-- AIM OF THE EXERCISE --
The copy should run from the line containing "Screen dimensions: 587x458" through the last line of the entries below, exactly as written, with pictures omitted.

Extracted records
+---+
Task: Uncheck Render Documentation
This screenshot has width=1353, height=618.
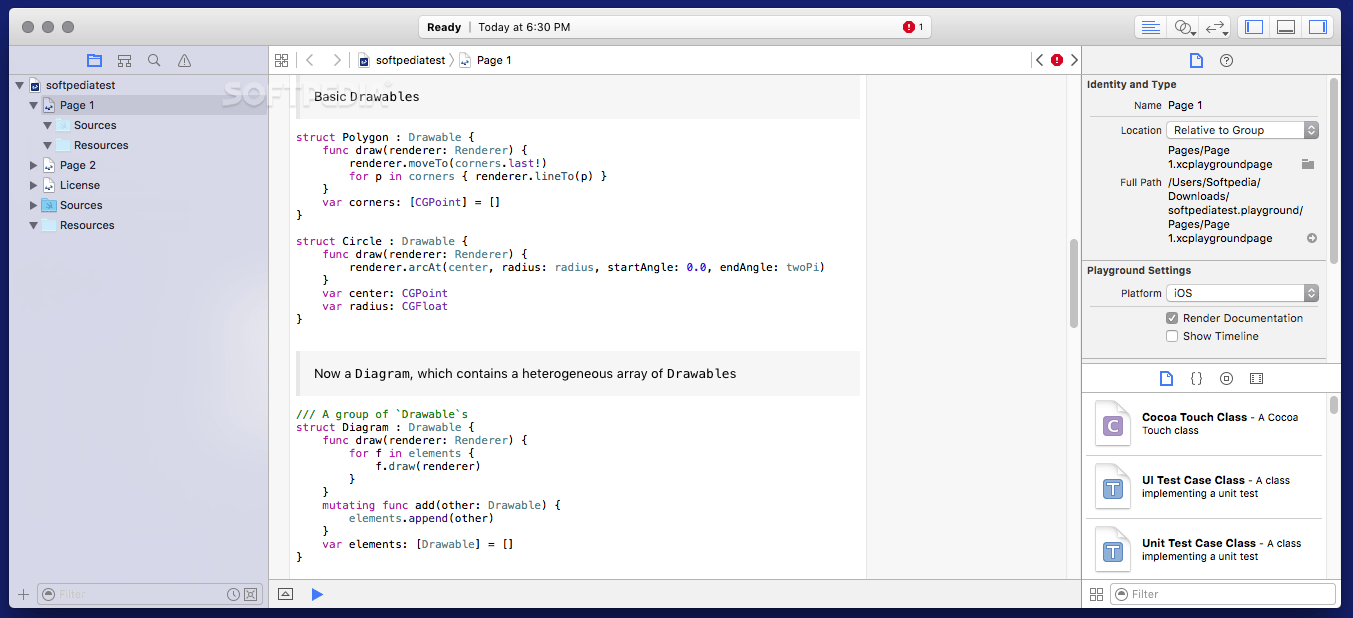Action: pyautogui.click(x=1172, y=318)
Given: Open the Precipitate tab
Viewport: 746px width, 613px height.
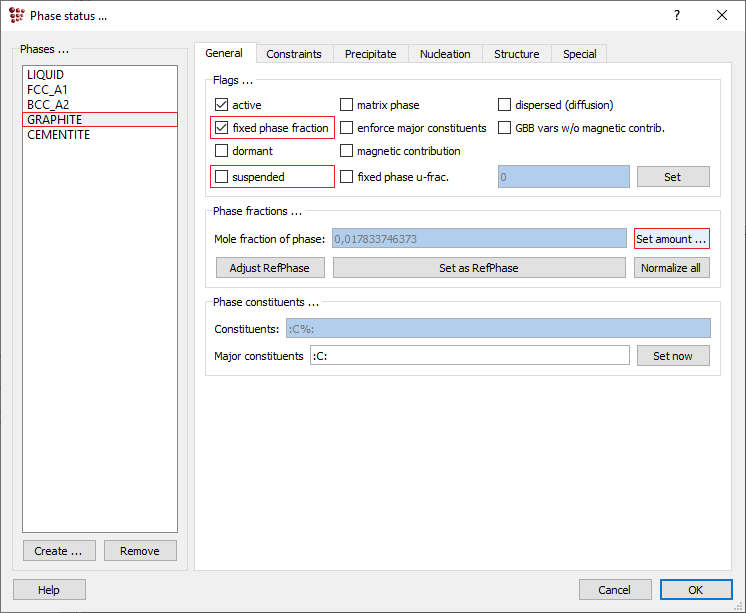Looking at the screenshot, I should 371,54.
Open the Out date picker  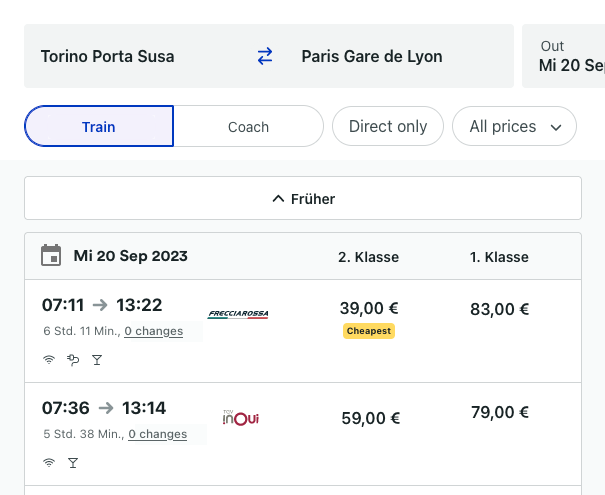click(566, 56)
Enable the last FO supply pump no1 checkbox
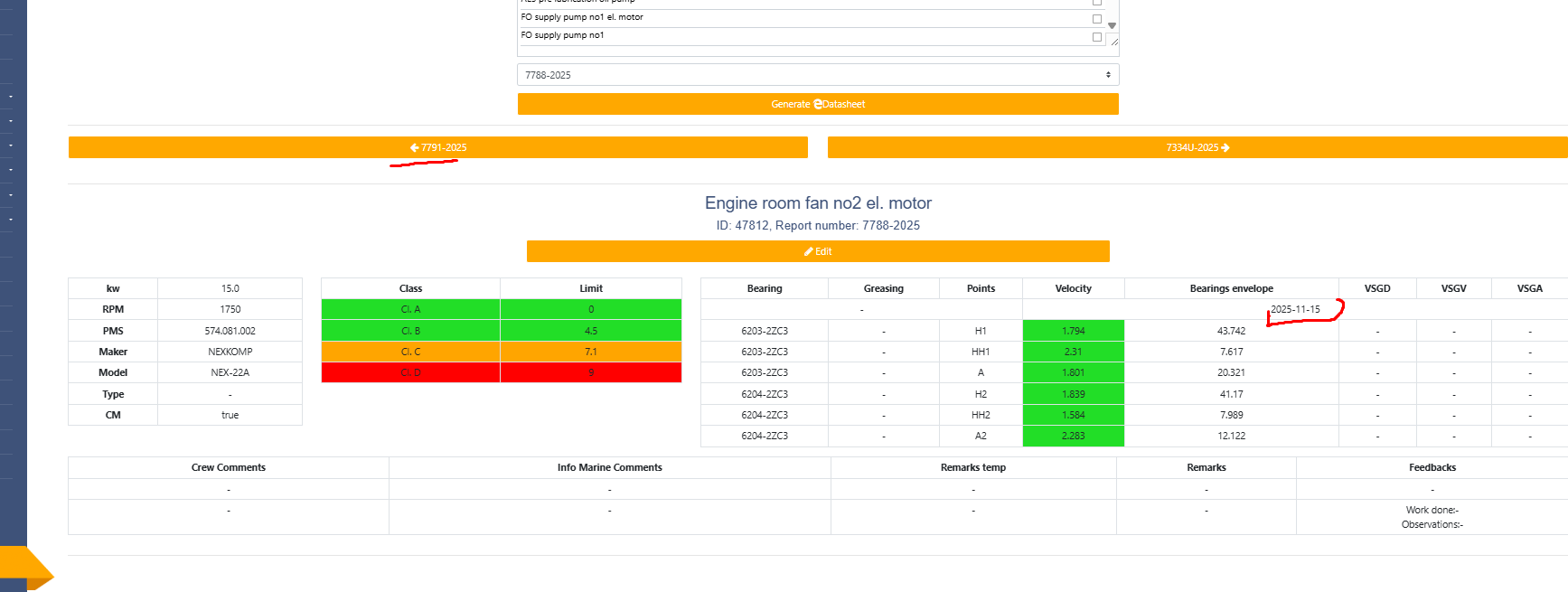Screen dimensions: 1568x592 [1096, 37]
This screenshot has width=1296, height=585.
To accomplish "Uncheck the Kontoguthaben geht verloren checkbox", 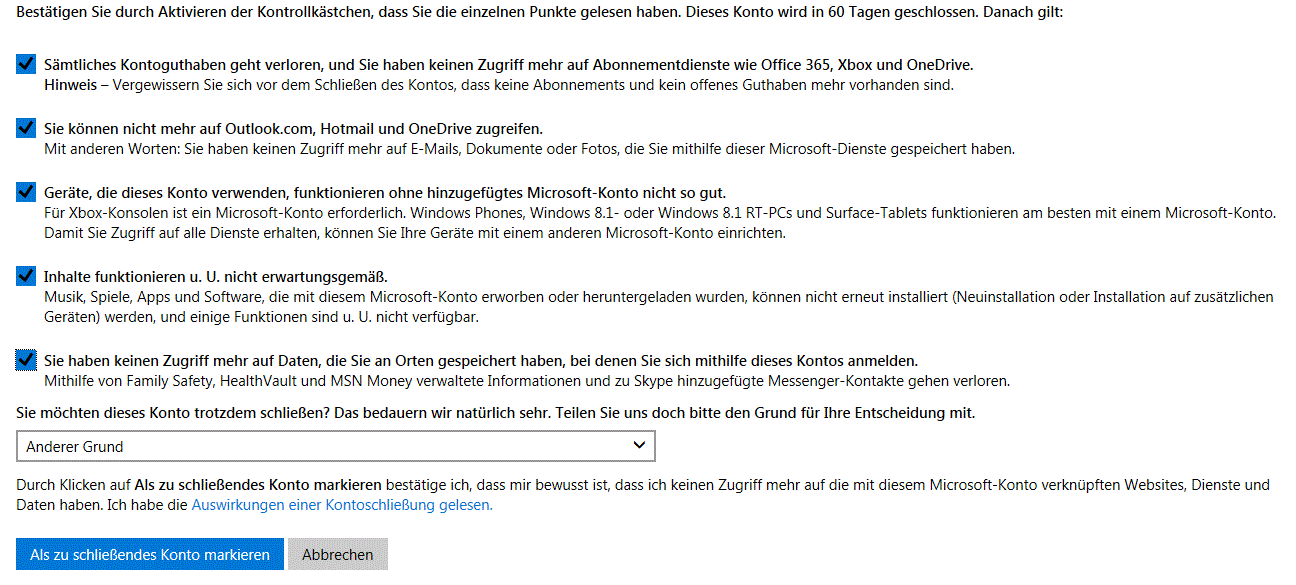I will (26, 64).

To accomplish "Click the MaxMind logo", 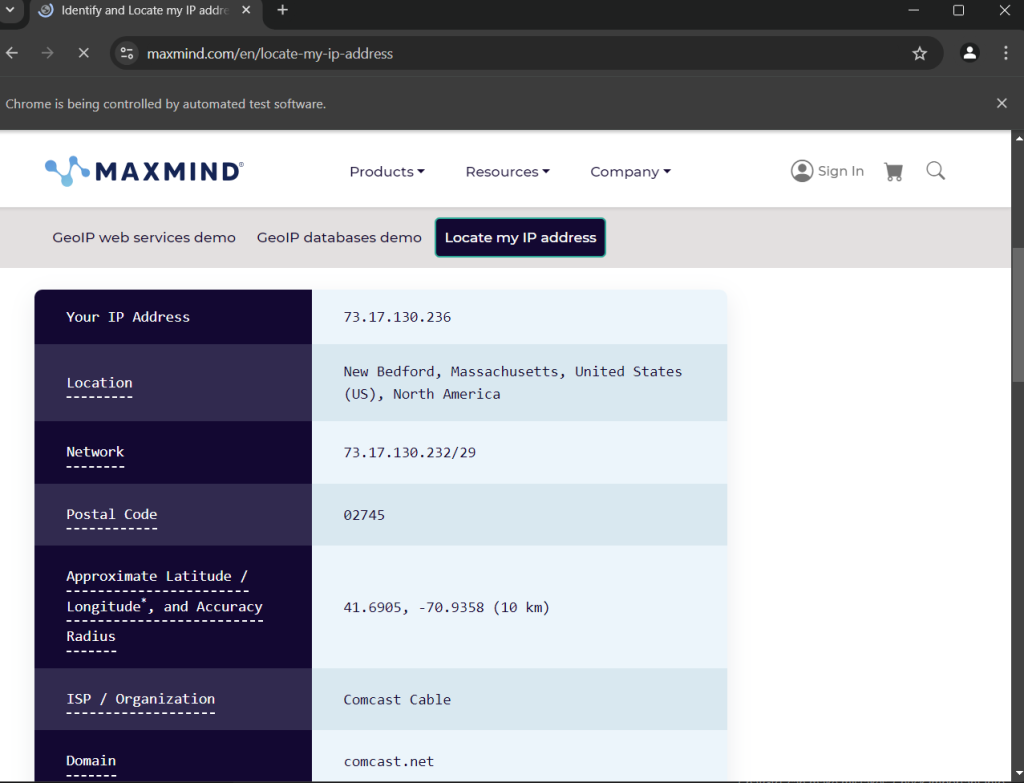I will click(144, 171).
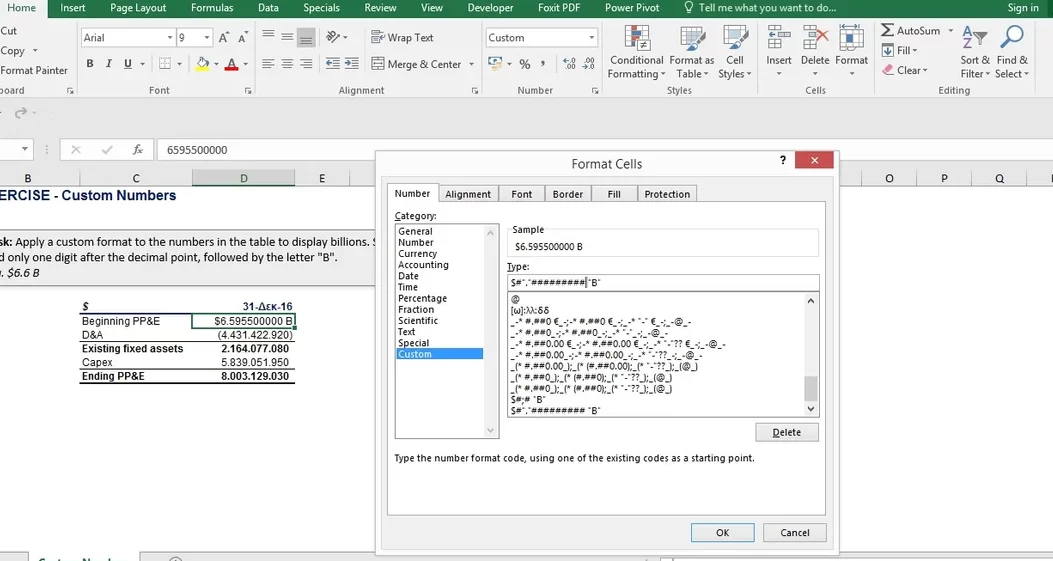Image resolution: width=1053 pixels, height=561 pixels.
Task: Switch to the Alignment tab in dialog
Action: tap(468, 194)
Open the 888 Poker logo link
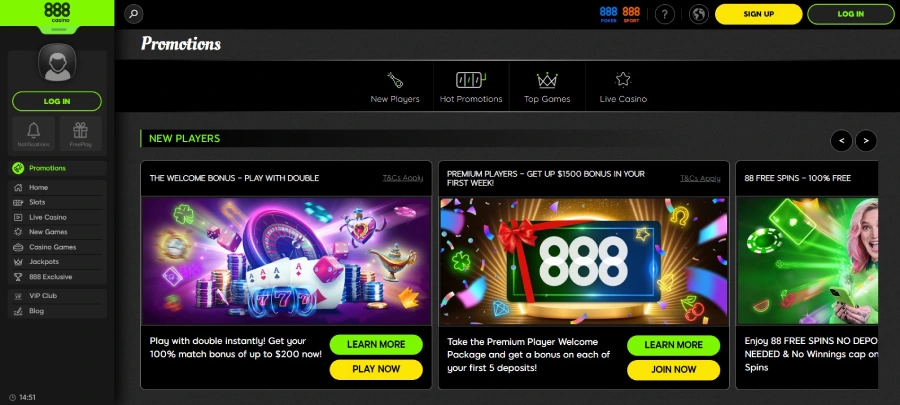 coord(608,14)
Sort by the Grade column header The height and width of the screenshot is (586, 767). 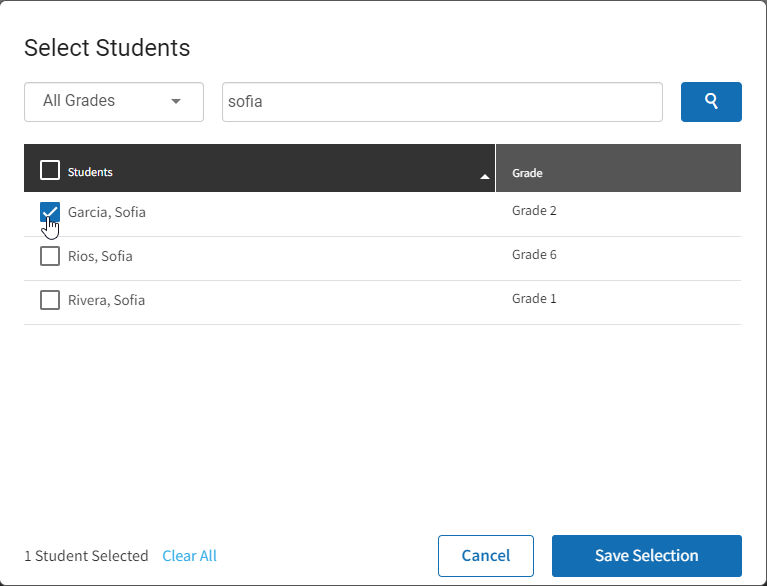(527, 173)
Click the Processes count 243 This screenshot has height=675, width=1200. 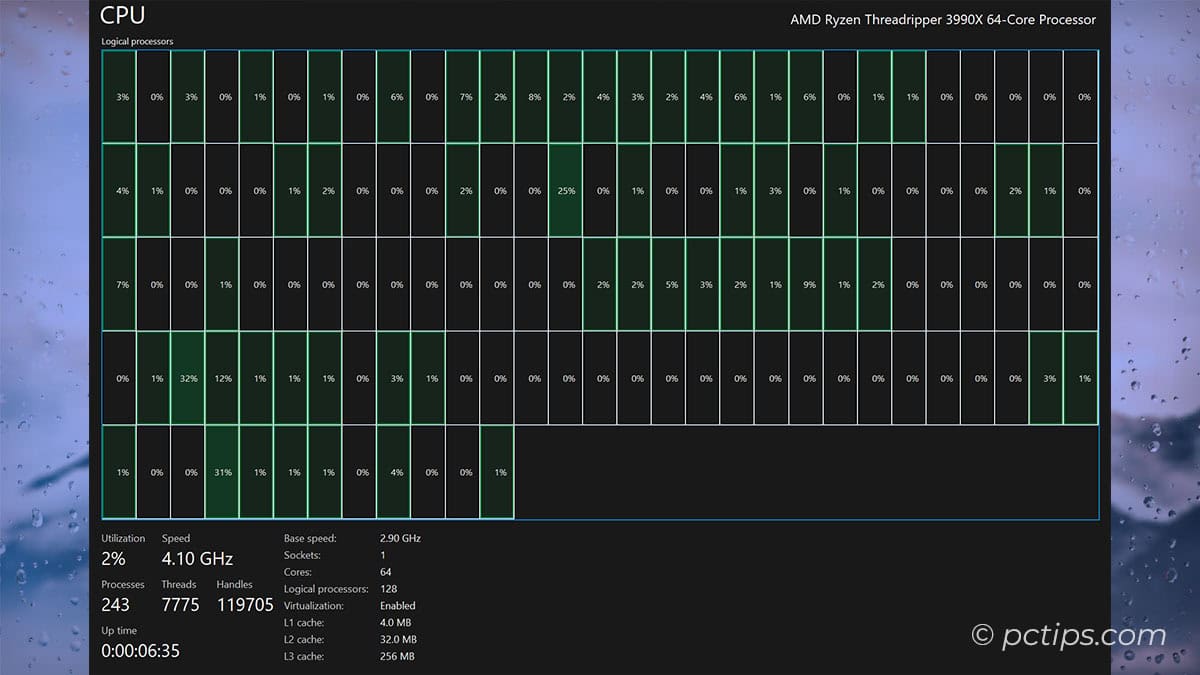click(115, 605)
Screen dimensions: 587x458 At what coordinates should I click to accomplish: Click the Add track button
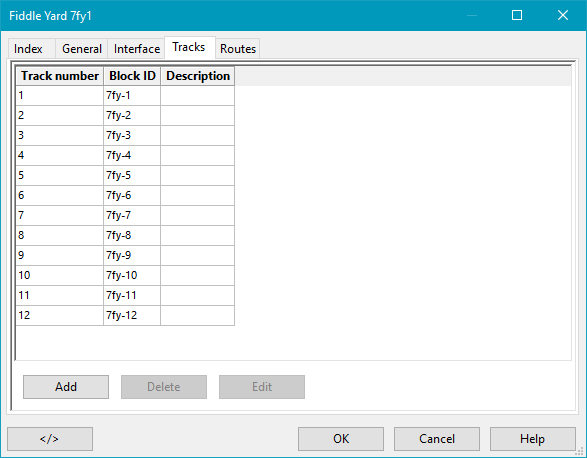click(x=66, y=387)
+---+
-- ANSWER --
Screen dimensions: 587x458 At what coordinates should I click to accomplish: Click the Add track button
click(x=66, y=387)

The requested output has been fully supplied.